■ THINGS TO DO:
- A) Write out the chemography page from "For the article" to "varnek@unistra.fr.".
- B) On the chemography page, how many hierarchical maps of the chemical space were constructed?

--- EXTRACT TO READ ---

For the article "CHEMOGRAPHY: SEARCHING FOR HIDDEN TREASURES"
Yuliana Zabolotna, Arkadii Lin, Dragos Horvath, Gilles Marcou, Dmitriy M. Volochnyuk, Alexandre Varnek
Corresponding Author
Prof. A. Varnek, E-mail:
varnek@unistra.fr.
Abstract
The days when medicinal chemistry was limited to a few series of compounds of therapeutic interest are long gone. Nowadays, no human may succeed to acquire a complete overview of more than a billion existing or feasible compounds within which the potential “blockbuster drugs” are well hidden, and yet only a few mouse clicks away. To reach these «hidden treasures», we adapted Generative Topographic Mapping to enable efficient navigation through the chemical space, from a global overview to structural pattern detection, covering, for the first time, the complete ZINC library of purchasable compounds, relative to 1.6 million biologically relevant ChEMBL molecules. About 40 000 hierarchical maps of the chemical space were constructed. Structural motifs inherent to only one library were identified. Roughly 20 000 off-market ChEMBL compound families represent incentives to enrich commercial catalogs. Alternatively, 125 000 ZINC-specific compound classes, absent in structure-activity bases are novel paths to explore in medicinal chemistry.
We are pleased to share with you a complete list of the abovementioned ZINC- and ChEMBL-specific chemotypes. The link will be given after registration below.
Please note, that ChEMBL and ZINC datasets were split into four subsets - Fragment-Like, Lead-Like, Drug-Like and PPI-Like, and then analyzed pairwise. Thus, Fragment-Like ChEMBL-specific chemotypes are absent from Fragment-Like ZINC but can be present in the unfiltered version of ZINC.

--- SUPPLIED MATERIAL ---

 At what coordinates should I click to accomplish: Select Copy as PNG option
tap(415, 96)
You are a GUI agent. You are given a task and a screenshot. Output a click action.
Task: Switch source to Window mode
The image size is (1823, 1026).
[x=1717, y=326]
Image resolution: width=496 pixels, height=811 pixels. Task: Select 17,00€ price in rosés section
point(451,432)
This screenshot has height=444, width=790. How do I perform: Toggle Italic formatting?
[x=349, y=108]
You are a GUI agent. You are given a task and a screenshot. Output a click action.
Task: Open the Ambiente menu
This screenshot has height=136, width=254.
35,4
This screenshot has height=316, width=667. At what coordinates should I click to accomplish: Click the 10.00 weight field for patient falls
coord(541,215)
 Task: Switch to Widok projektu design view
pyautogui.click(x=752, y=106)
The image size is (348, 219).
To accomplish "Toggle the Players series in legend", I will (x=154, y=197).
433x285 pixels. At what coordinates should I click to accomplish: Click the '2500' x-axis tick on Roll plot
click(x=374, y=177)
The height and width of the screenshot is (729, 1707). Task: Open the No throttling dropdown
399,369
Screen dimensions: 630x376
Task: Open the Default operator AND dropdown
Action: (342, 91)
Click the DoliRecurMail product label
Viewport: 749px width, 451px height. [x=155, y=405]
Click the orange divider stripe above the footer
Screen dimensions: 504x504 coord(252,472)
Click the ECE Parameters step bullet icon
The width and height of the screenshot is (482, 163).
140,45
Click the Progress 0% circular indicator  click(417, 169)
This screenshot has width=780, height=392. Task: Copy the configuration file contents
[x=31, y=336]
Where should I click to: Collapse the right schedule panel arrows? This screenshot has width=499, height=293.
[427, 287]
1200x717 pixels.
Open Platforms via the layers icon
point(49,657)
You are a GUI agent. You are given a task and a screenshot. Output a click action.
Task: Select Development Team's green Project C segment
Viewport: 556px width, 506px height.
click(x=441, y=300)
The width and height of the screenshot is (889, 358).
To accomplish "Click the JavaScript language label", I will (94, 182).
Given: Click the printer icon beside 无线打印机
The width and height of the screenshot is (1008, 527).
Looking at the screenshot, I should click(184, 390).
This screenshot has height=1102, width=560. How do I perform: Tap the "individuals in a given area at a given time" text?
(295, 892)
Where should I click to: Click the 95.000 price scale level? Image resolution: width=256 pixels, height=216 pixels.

---

■ WRITTEN ANSWERS:
- A)
For the article "CHEMOGRAPHY: SEARCHING FOR HIDDEN TREASURES"
Yuliana Zabolotna, Arkadii Lin, Dragos Horvath, Gilles Marcou, Dmitriy M. Volochnyuk, Alexandre Varnek
Corresponding Author
Prof. A. Varnek, E-mail:
varnek@unistra.fr.

- B) About 40 000.